Later, when the shogun Yoshiaki conflicted with Nobunaga and the anti-Nobunaga network was laid, Yoshitsugu and Miyoshi clan Sanninshu took Yoshiaki's side and confronted Nobunaga. However, they did not have the strength to hold out against Oda's more powerful military. In 1573, while he was under attack by Nobumori Sakuma, one of Nobunaga's vassals, Yoshitsugu, killed himself. The head family of the Miyoshi clan died out.

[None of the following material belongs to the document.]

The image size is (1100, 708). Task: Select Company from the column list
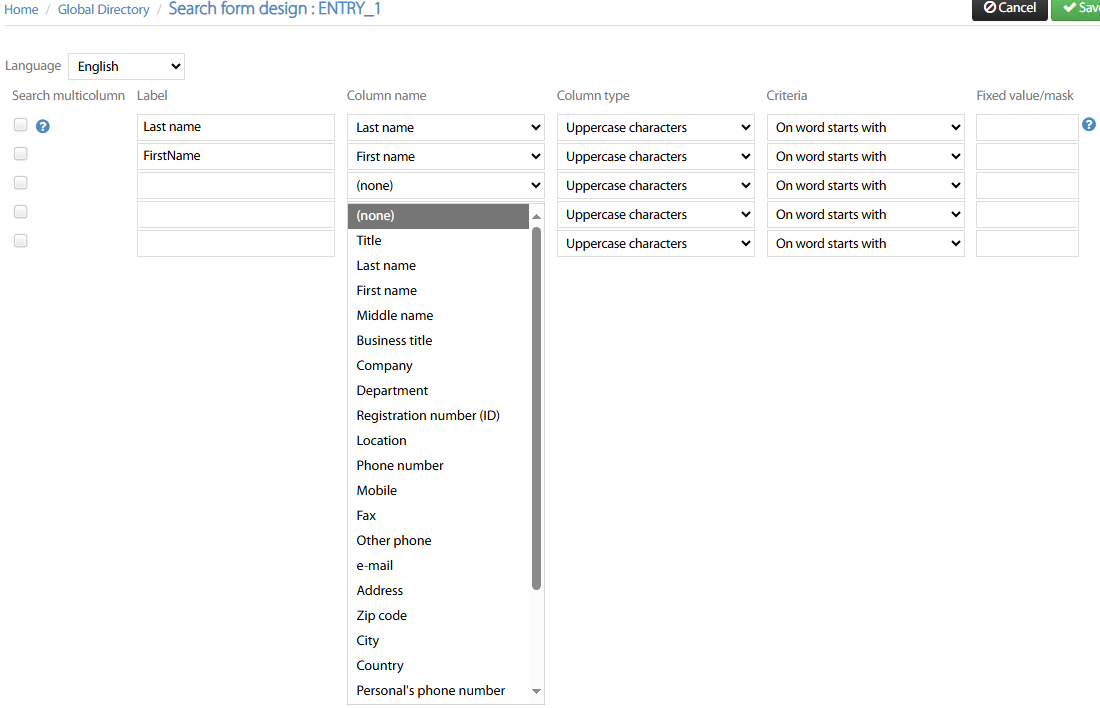click(385, 366)
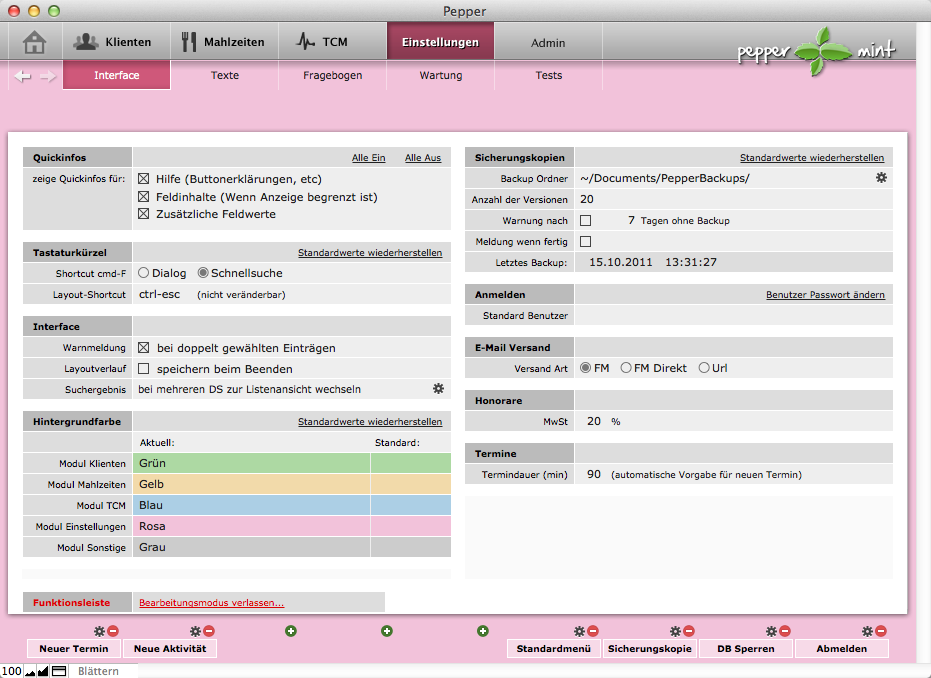
Task: Enable 'speichern beim Beenden' checkbox
Action: (144, 368)
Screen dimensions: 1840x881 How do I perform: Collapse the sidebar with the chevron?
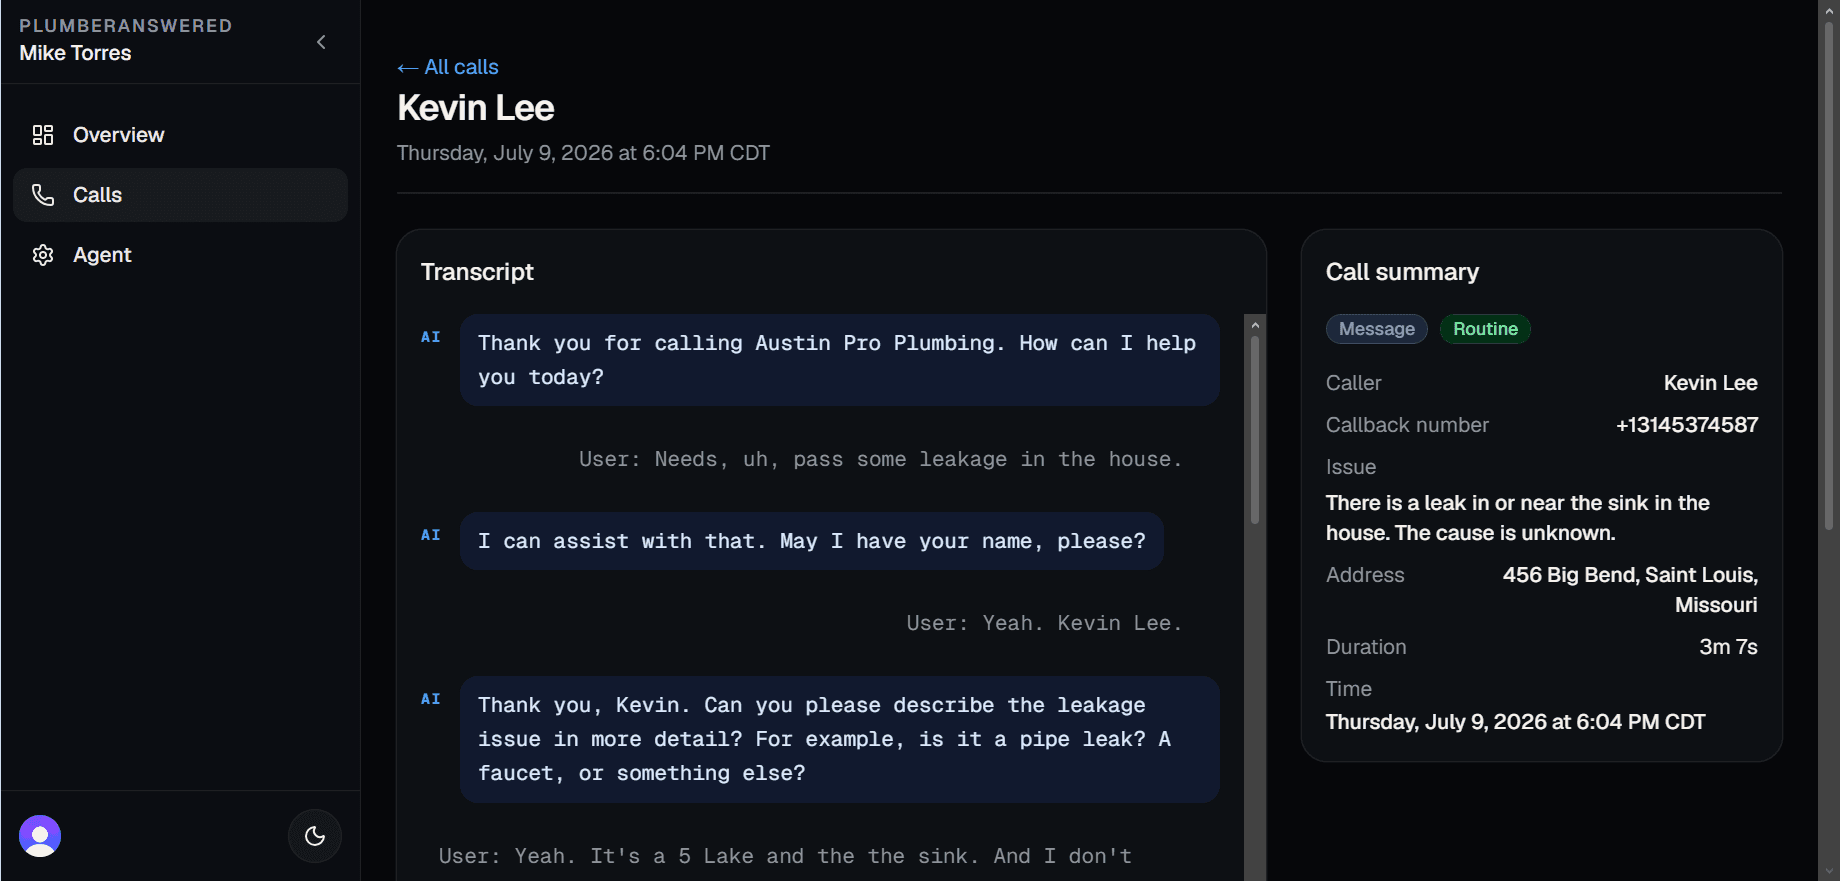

In Awa Province in Shikoku, Nagaharu Miyoshi succeeded Yoshikata Miyoshi, and his real brother Masayasu Sogo still exerted their influence in the eastern part of Shikoku. However, after Nagaharu killed his loyal vassal Nagafusa Shinohara, believing the slanders, the vassals of Nagaharu became anxious and defected from the Miyoshi clan. Later Nagaharu was killed by his vassal acquainted with Motochika Chosokabe in Tosa Province. It is not an exaggeration to say that the Miyoshi clan as a Sengoku daimyo died out of this incident.

Later
Yasunaga Miyoshi, a survivor of the Miyoshi clan, became Nobunaga's vassal and was given territory in the part of Kawachi. Masayasu Sogo served Hideyoshi Toyotomi and gained territory in Sanuki Province. Yasunaga, the former, was unaccounted for after Honnoji Incident, and Masayasu, the latter, died in the battle of Hetsu-gawa and was forfeited his rank of samurai and properties.

In 1615, Masahide Sogo, the child of Masayasu, and Masayasu Miyoshi, the only survivor among Miyoshi sanninshu, died in the Sieges of Osaka. The Miyoshi clan's resurgence halted. Masakatsu Miyoshi survived by serving the Tokugawa clan while others served other daimyos.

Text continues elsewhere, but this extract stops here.